**Aim of the exercise**
Quote every one of the entries below word for word, leaving out the pictures.

◇ ◇ ◇ ◇ ◇ ◇ ◇

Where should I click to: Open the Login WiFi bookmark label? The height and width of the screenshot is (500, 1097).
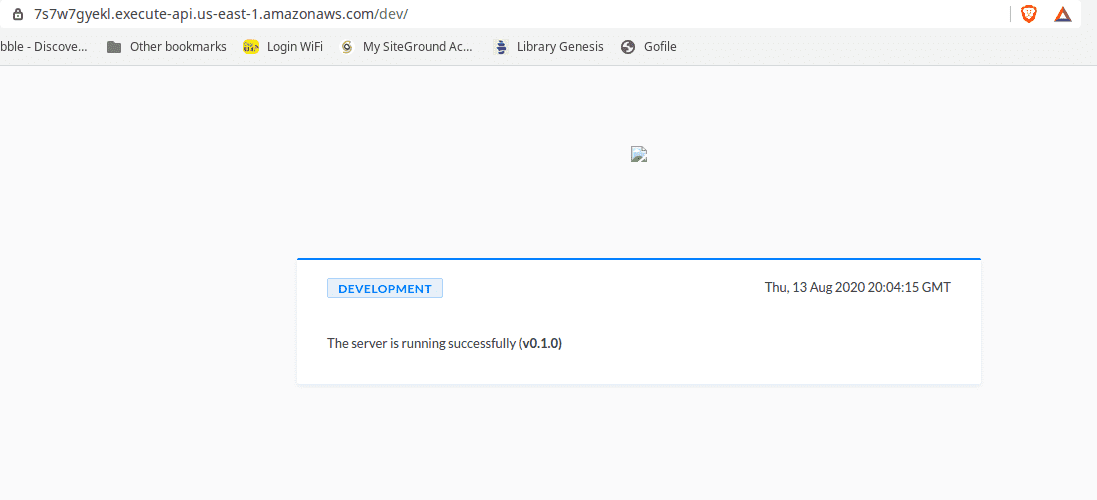tap(294, 47)
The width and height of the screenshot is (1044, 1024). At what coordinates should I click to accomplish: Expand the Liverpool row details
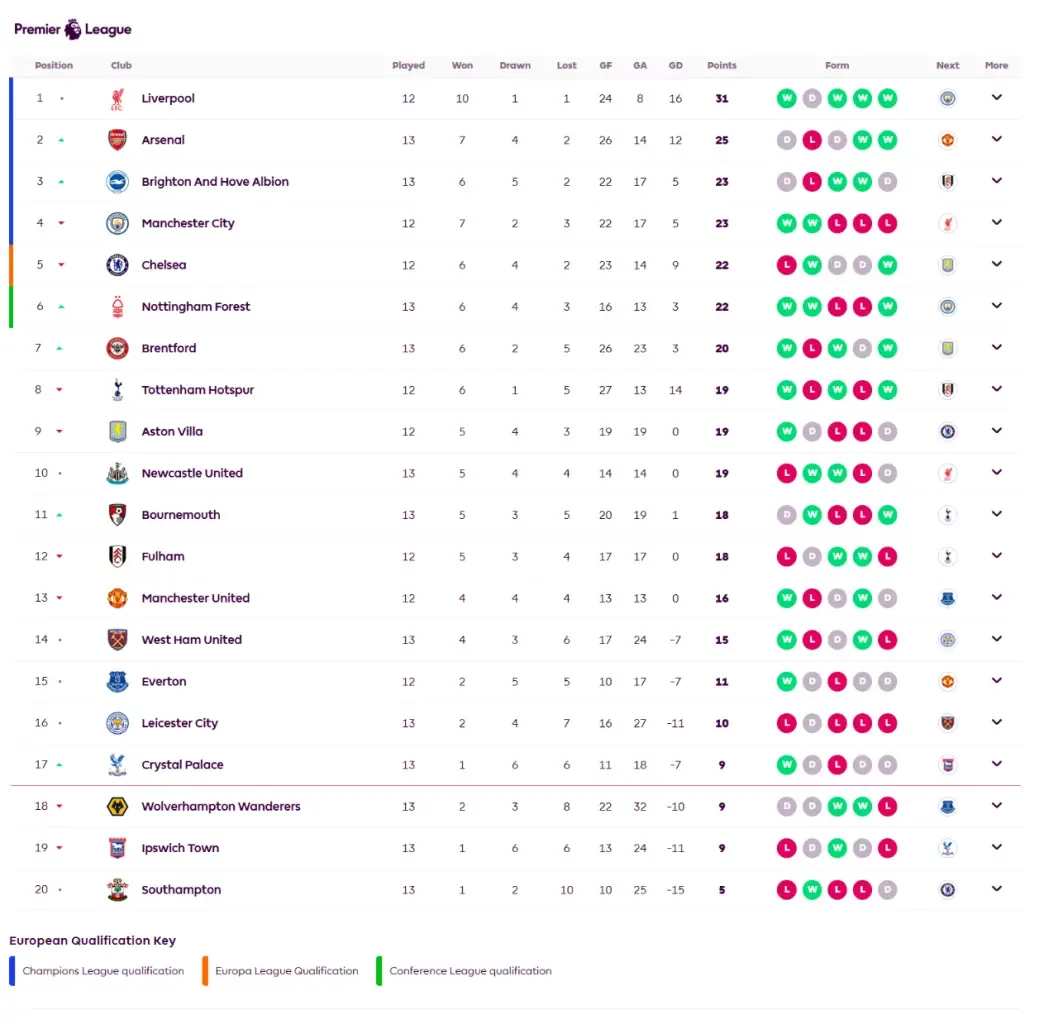tap(997, 97)
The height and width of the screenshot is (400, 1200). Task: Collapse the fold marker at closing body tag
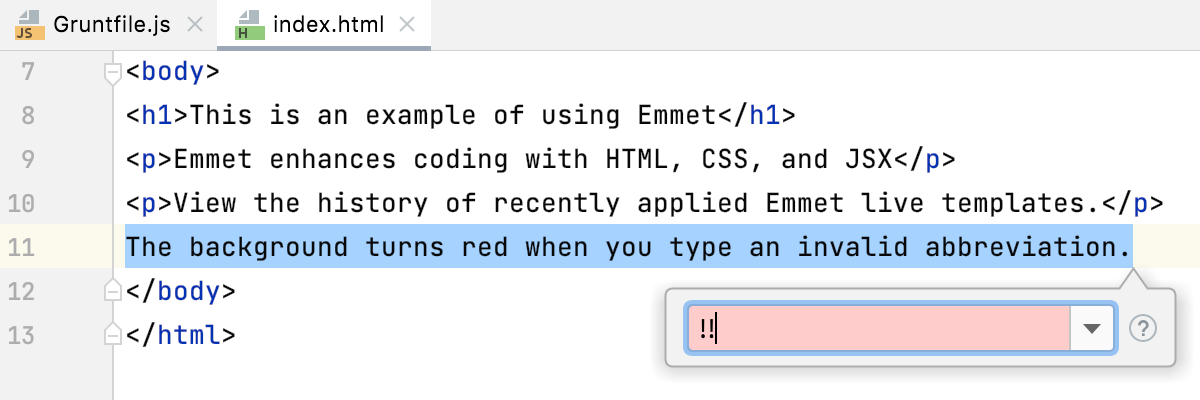pyautogui.click(x=112, y=291)
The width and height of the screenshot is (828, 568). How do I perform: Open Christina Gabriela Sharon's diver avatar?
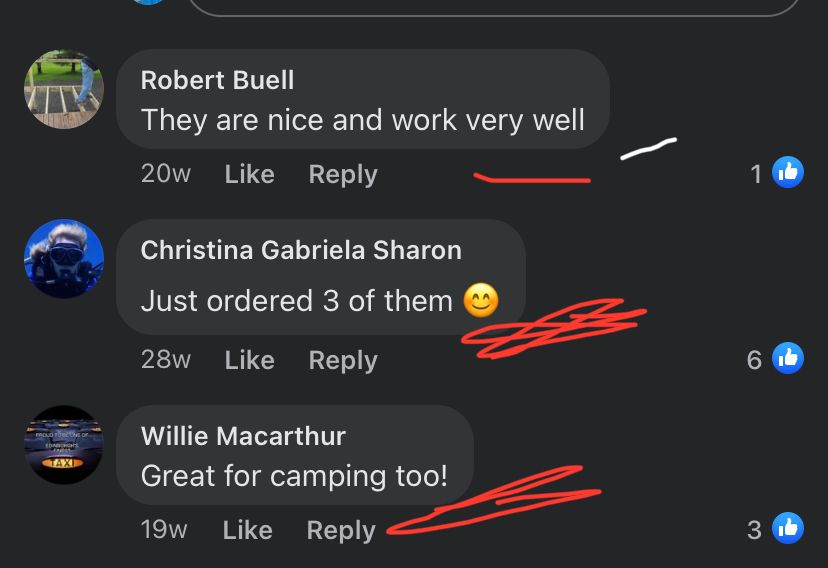click(64, 259)
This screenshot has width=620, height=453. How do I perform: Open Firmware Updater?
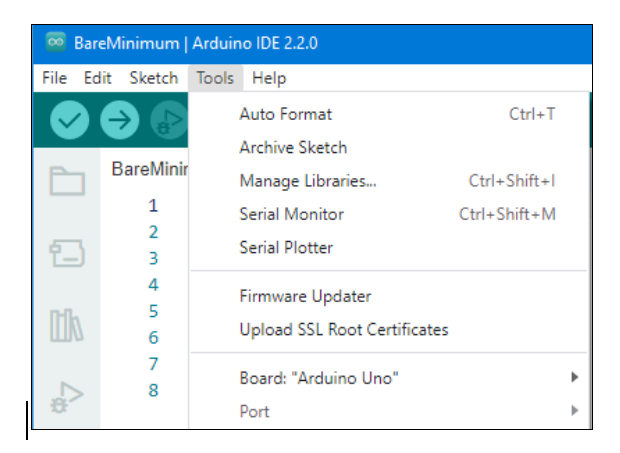click(388, 296)
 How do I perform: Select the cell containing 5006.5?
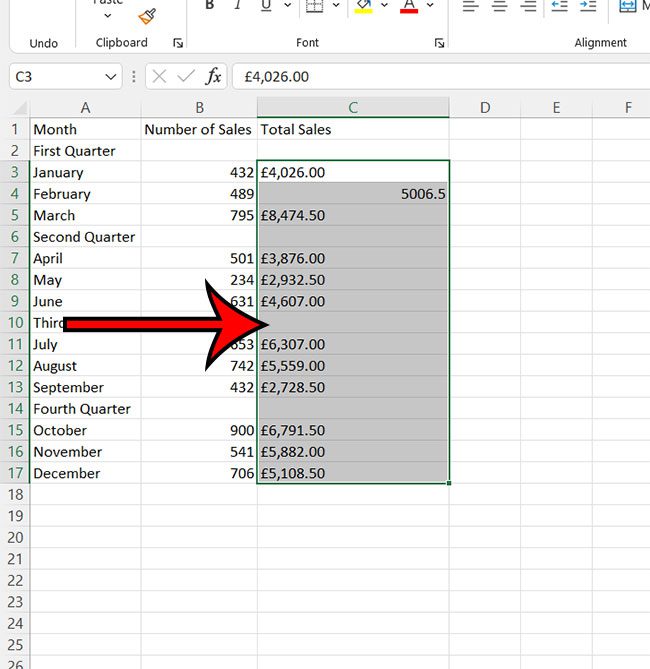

◇ ◇ ◇ ◇ ◇ ◇ ◇

**Response below**
Where should I click to: Open the Login WiFi bookmark label? The height and width of the screenshot is (500, 1097).
tap(294, 47)
The width and height of the screenshot is (1044, 1024). At what coordinates should I click to accomplish: Expand the Liverpool row details
tap(997, 97)
The height and width of the screenshot is (400, 1200). Task: Collapse the fold marker at closing body tag
pyautogui.click(x=112, y=291)
The width and height of the screenshot is (828, 568). How do I perform: Open Christina Gabriela Sharon's diver avatar?
click(64, 259)
This screenshot has width=620, height=453. How do I perform: Open Firmware Updater?
click(388, 296)
 How do I perform: Select the cell containing 5006.5?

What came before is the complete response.